## REQUIRED ACTION
Search the records below for the word "agent" and show every line where it occurs.

(Stored records)

○ ○ ○ ○ ○ ○ ○

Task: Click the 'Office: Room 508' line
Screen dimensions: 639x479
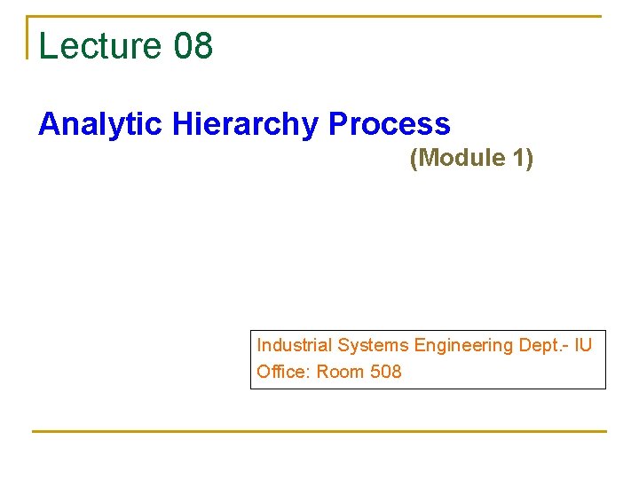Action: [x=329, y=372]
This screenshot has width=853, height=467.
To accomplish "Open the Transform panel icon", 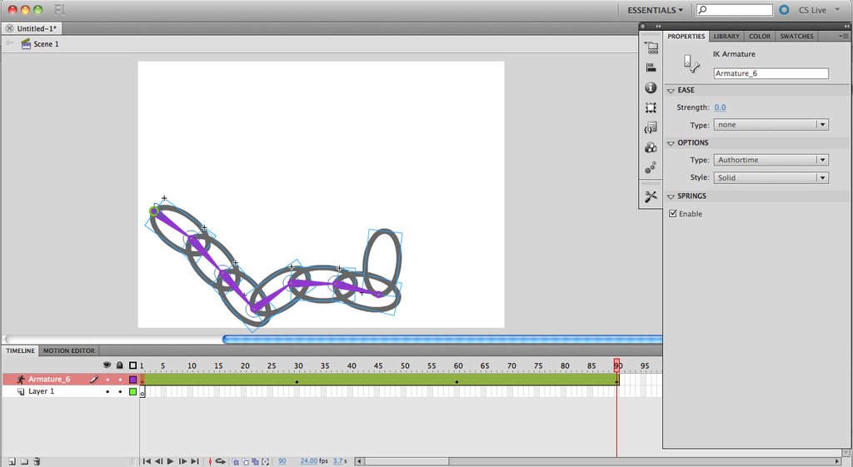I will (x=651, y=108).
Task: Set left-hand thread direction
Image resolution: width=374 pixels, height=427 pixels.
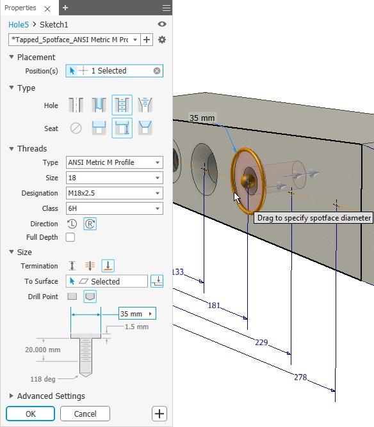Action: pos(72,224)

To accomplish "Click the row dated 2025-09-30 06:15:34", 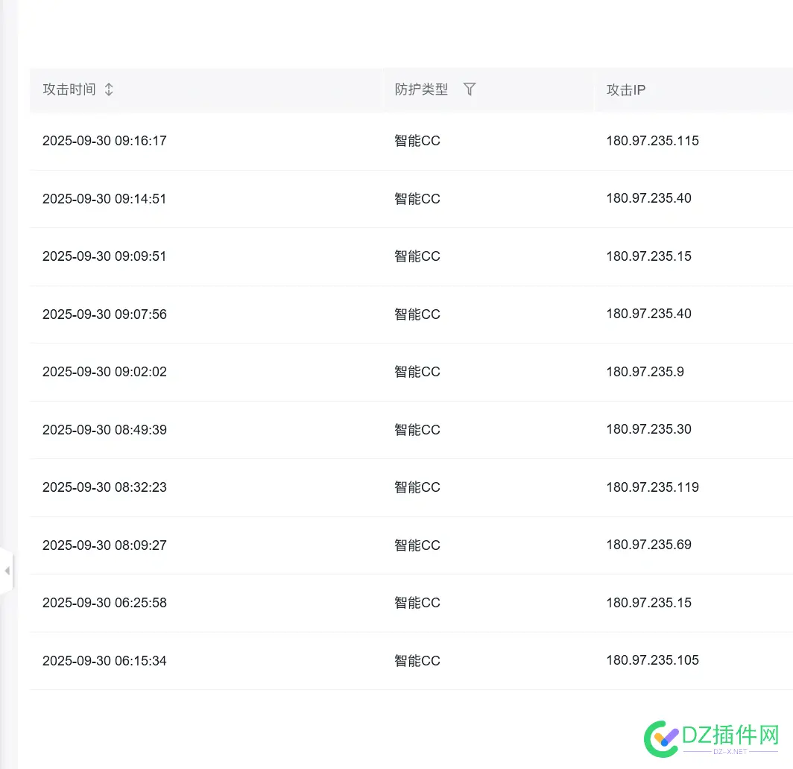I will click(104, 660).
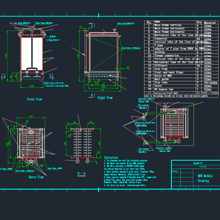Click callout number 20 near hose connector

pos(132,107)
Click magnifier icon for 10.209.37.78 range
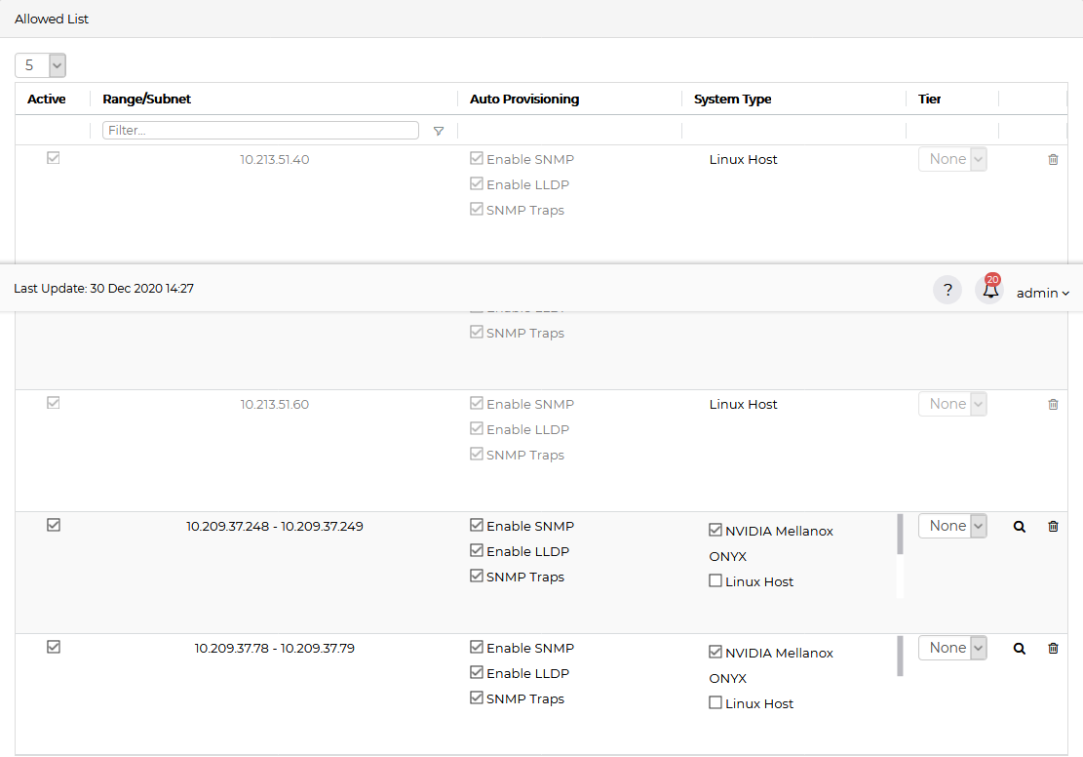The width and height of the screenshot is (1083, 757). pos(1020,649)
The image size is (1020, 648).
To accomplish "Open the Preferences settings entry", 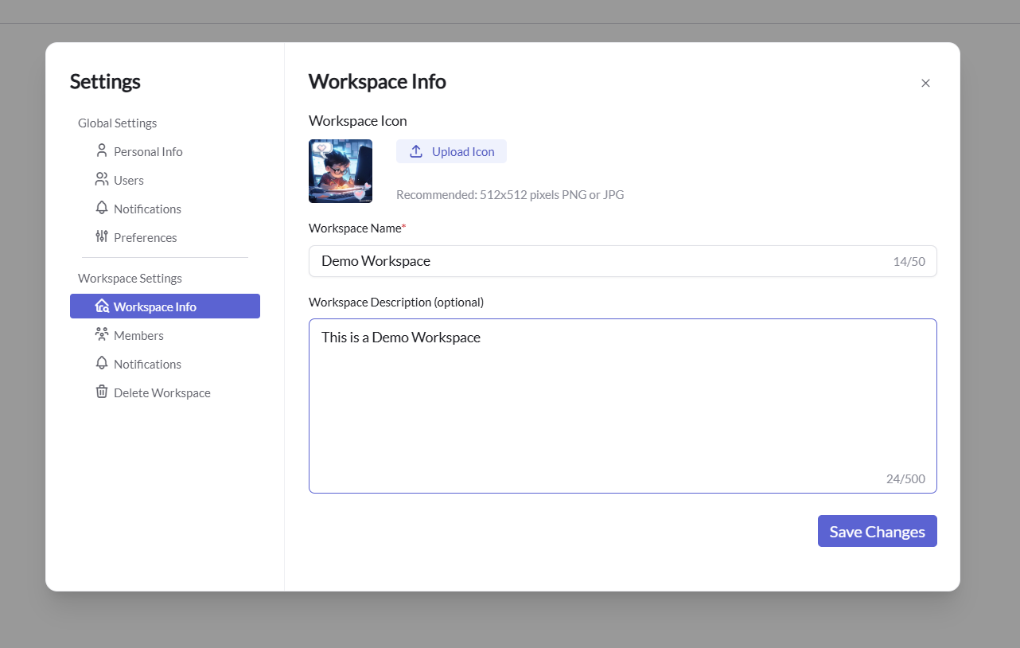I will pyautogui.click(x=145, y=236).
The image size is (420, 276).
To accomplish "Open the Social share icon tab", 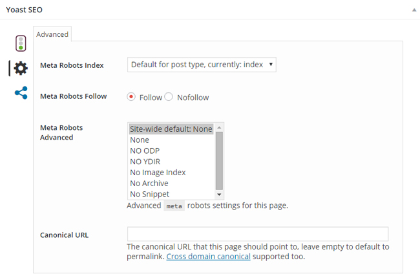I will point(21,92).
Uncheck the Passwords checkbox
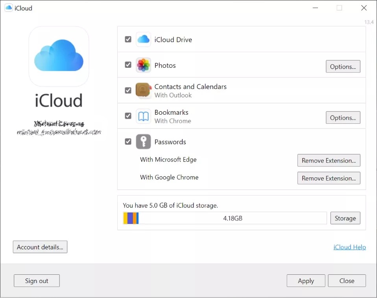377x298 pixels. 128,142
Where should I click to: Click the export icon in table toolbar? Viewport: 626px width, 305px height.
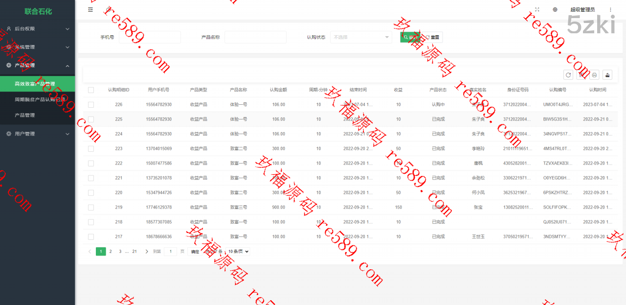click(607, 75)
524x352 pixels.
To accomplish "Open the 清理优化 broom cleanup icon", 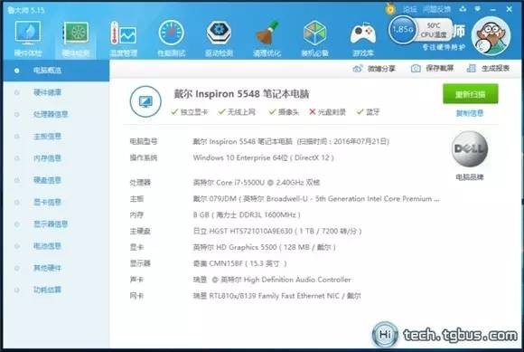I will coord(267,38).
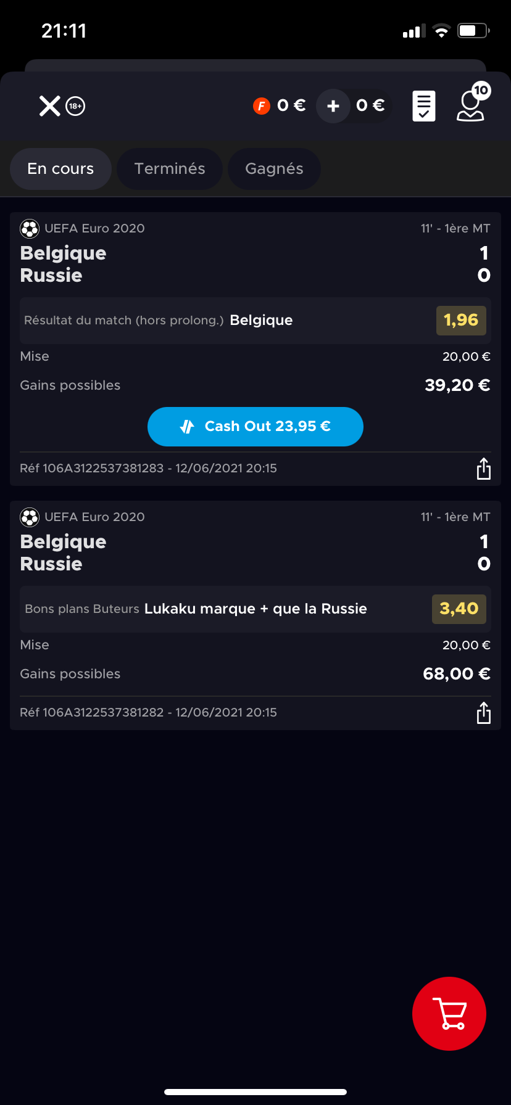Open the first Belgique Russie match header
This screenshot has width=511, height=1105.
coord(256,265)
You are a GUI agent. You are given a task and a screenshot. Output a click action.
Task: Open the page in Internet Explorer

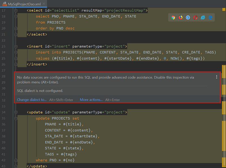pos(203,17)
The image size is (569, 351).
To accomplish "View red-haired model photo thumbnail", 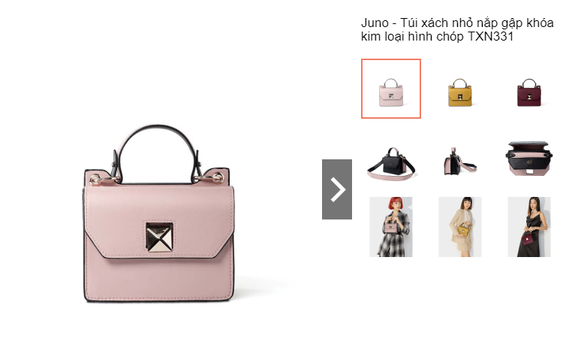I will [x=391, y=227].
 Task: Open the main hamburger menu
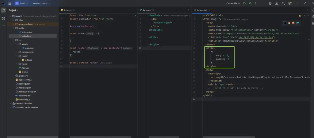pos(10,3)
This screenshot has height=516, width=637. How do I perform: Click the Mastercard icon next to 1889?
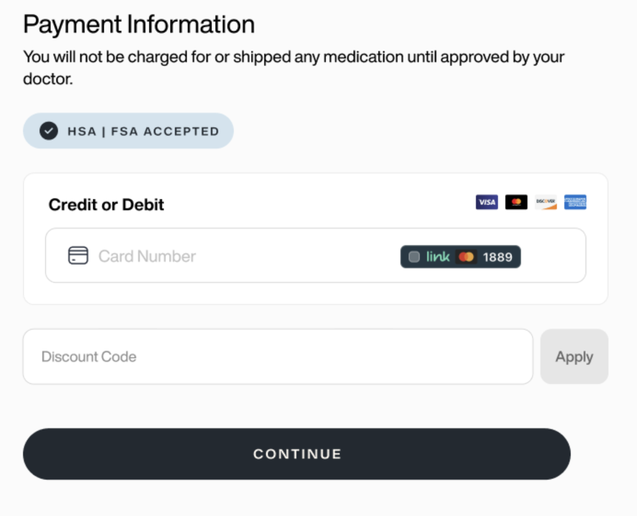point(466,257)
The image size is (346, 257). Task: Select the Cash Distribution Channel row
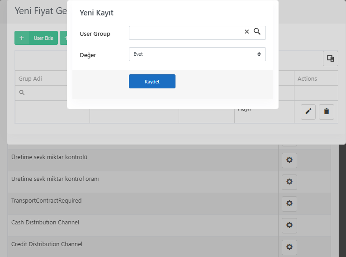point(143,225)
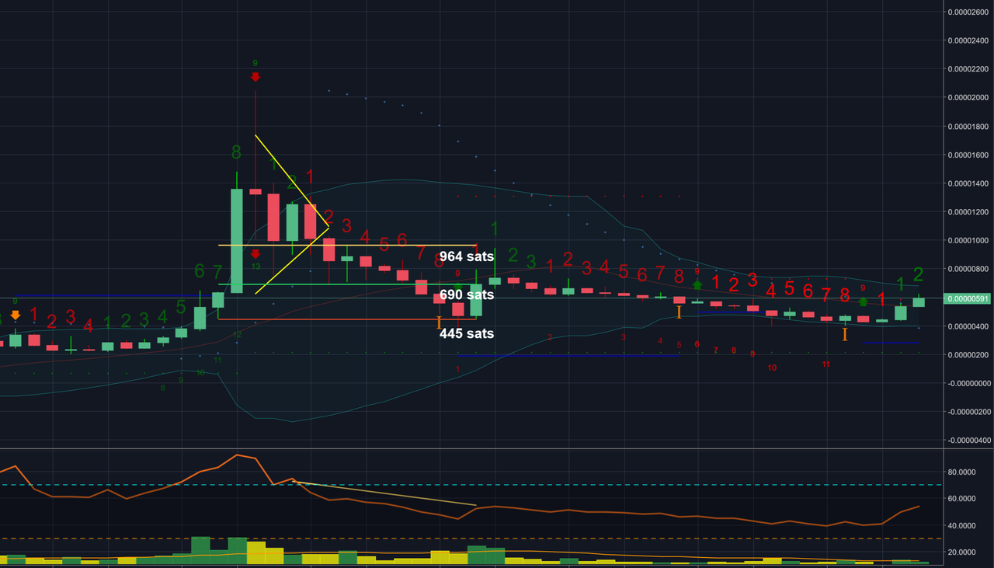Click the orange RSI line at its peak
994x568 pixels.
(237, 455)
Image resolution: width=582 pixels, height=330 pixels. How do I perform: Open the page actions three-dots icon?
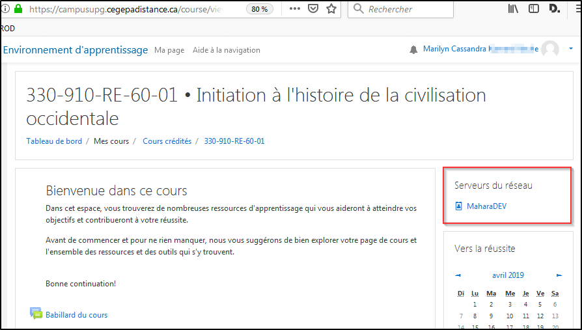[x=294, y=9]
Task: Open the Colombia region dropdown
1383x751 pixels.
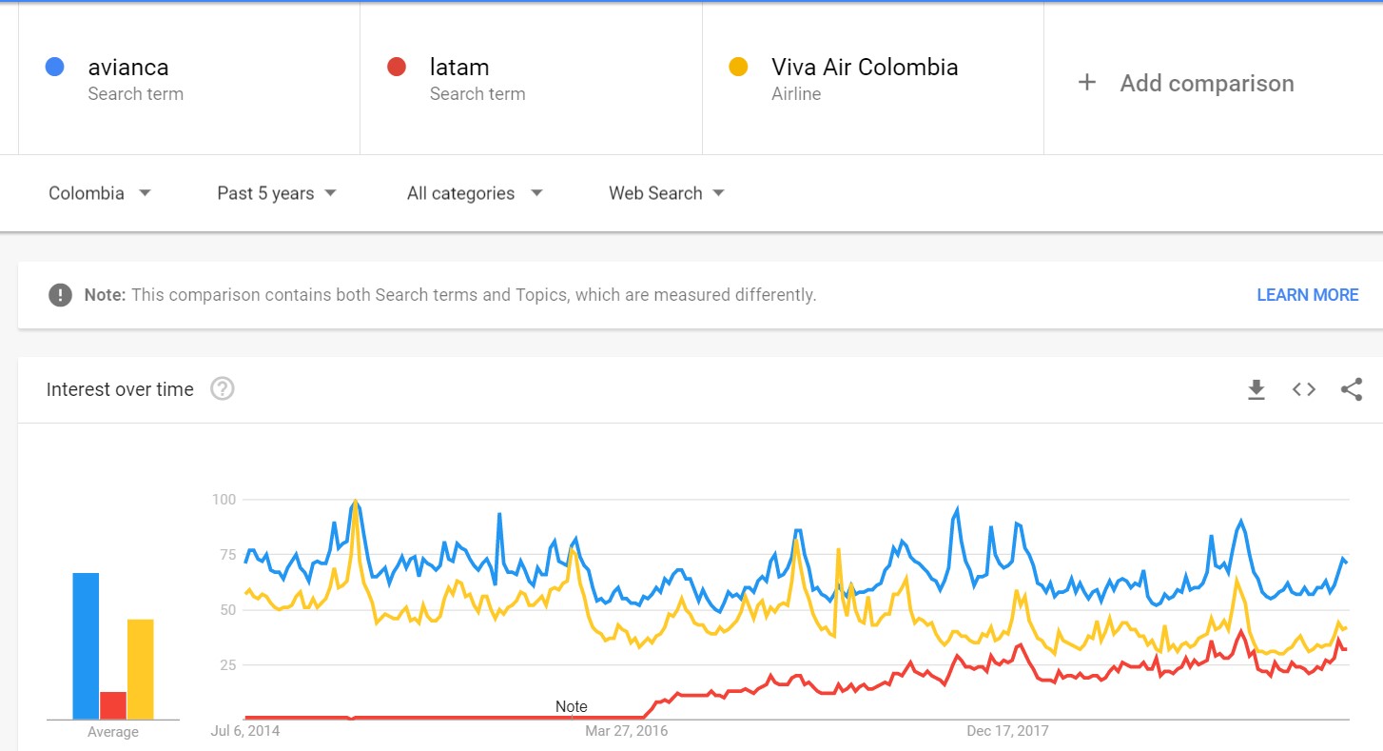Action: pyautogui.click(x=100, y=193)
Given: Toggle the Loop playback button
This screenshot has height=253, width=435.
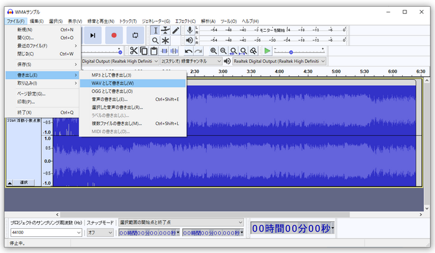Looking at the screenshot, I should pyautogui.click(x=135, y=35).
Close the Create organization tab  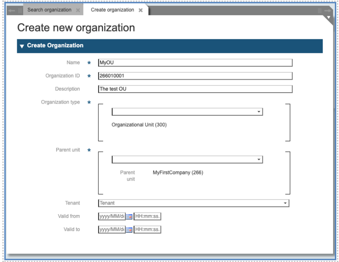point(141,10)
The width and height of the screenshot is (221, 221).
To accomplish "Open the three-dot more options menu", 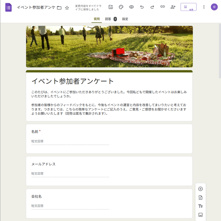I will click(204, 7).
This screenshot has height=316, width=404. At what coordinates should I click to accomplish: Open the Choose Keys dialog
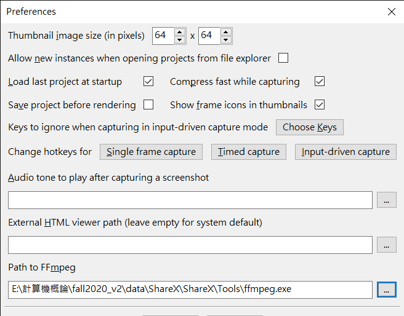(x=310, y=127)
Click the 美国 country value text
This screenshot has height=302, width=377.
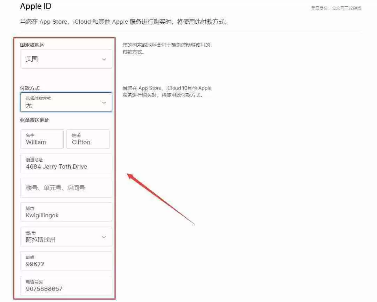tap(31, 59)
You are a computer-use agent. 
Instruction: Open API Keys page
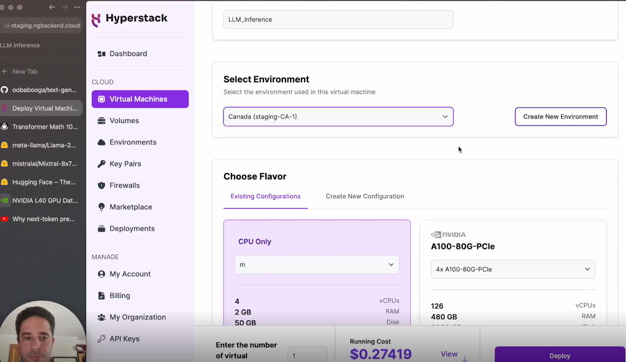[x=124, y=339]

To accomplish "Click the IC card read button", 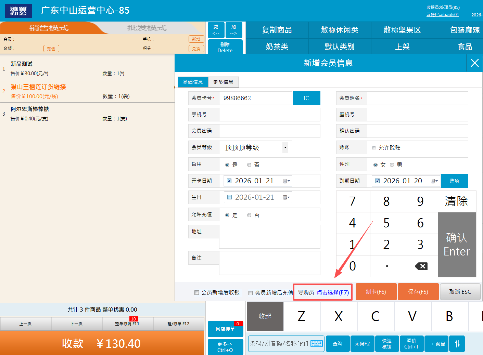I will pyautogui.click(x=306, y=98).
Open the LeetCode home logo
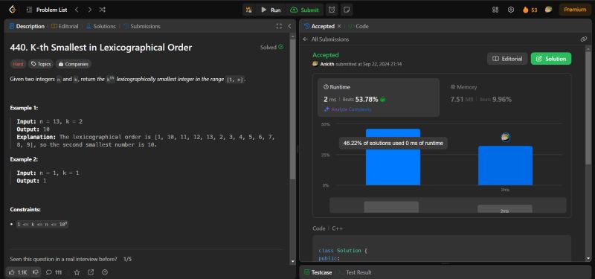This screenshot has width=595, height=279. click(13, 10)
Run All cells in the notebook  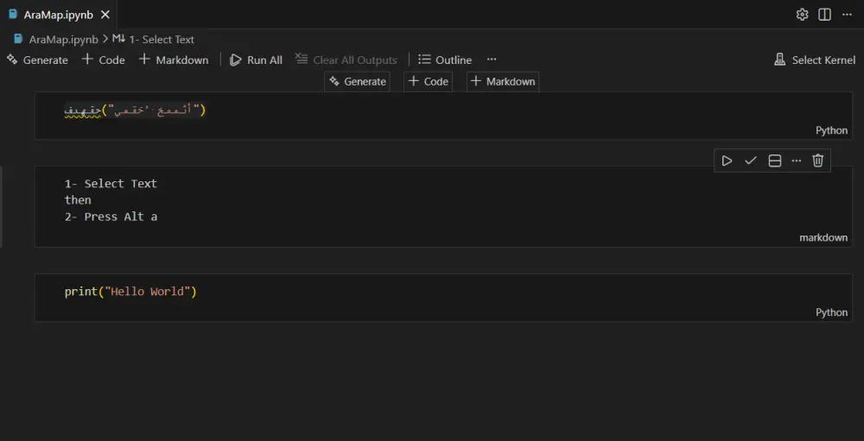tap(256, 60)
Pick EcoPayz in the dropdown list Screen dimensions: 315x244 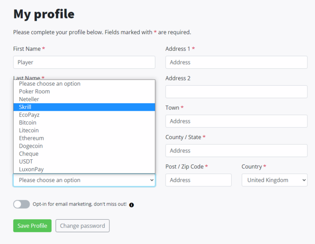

○ ○ ○ ○ ○ ○ ○

## ANSWER TO THE EXERCISE
You are a GUI agent. You are given a task and a screenshot. Output a click action.
You are a computer-use agent. 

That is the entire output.